INSTITUTSPROFIL

Das Institut für Hochenergiephysik (abgekürzt als HEPHY), gegründet 1966, ist eine Einrichtung der Österreichischen Akademie der Wissenschaften (ÖAW) und betreibt Grundlagenforschung auf dem Gebiet der Elementarteilchenphysik.

Die Schwerpunkte der Arbeit liegen in der Teilnahme an internationalen Großexperimenten wie zum Beispiel am CERN, der Europäischen Organisation für Kernforschung, und am KEK, dem nationalen, japanischen Forschungszentrum für Hochenergiephysik. Weiters ist das Institut an der Planung des ILD Experiments  am International Linear Collider (ILC) beteiligt.

Von den insgesamt ca. 60 Mitarbeitern befassen sich 30 wissenschaftliche Angestellte des Instituts mit experimenteller Physik, Datenanalyse und theoretischer Physik.

 

ZIELE

Das Institut für Hochenergiephysik beschäftigt sich mit der Erforschung der kleinsten Bausteine der Materie und den zwischen ihnen wirkenden Kräften (Wechselwirkungen). Die Schaffung eines konsistenten physikalischen Bildes vom Mikrokosmos stellt die Voraussetzung für ein grundlegendes Verständnis aller Naturvorgänge dar. Im Besonderen revolutionierten die Erkenntnisse in der Elementarteilchenphysik unser Bild vom Entstehen des Universums unmittelbar nach dem Urknall.

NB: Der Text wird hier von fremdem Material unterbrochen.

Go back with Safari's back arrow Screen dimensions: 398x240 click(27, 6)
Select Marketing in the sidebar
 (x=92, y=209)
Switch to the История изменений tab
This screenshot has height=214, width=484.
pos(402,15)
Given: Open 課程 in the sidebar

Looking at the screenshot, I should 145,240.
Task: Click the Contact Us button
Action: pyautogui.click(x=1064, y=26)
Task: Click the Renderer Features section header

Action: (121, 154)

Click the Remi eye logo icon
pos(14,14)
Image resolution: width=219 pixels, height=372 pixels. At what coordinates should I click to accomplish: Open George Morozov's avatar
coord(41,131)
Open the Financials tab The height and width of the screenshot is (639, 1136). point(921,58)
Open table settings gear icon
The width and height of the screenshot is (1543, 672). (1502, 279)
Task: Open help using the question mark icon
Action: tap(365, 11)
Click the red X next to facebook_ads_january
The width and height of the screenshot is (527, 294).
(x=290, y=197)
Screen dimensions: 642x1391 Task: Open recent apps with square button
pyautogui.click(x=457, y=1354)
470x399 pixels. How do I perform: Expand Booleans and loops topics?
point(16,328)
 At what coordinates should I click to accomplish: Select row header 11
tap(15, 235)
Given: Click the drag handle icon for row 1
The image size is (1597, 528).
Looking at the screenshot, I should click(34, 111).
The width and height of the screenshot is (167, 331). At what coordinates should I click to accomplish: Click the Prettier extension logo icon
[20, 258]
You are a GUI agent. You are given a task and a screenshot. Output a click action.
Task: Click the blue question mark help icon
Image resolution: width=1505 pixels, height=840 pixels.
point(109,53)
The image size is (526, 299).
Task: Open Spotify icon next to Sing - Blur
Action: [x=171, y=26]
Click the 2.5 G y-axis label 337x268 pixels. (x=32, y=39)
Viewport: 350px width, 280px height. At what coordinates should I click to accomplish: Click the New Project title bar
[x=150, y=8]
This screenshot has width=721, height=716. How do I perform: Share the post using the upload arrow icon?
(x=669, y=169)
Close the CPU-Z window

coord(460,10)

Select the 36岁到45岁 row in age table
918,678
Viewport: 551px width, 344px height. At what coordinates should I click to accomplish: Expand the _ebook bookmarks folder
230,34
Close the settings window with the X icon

Um "Größen" der fundamentalen Teilchen wie Quarks auflösen zu können, bedarf es großer Beschleunigeranlagen, in denen Teilchen auf höchste Energie beschleunigt und dann zur Kollision gebracht werden. Diese Kollisionen, bei denen eine grosse Zahl weiterer Teilchen erzeugt werden, sind Gegenstand physikalischer Untersuchungen und geben Aufschluss über die Natur und das Kräftespiel der Teilchen.
Mit Hilfe riesiger Detektoren werden Spuren und andere physikalische Eigenschaften der erzeugten Teilchen erfasst. Die aufgenommenen Daten werden analysiert und dienen der theoretischen Physik zur Verifizierung bisher unbewiesener Hypothesen, wie die sogenannte Supersymmetrie und des Higgs-Mechanismus.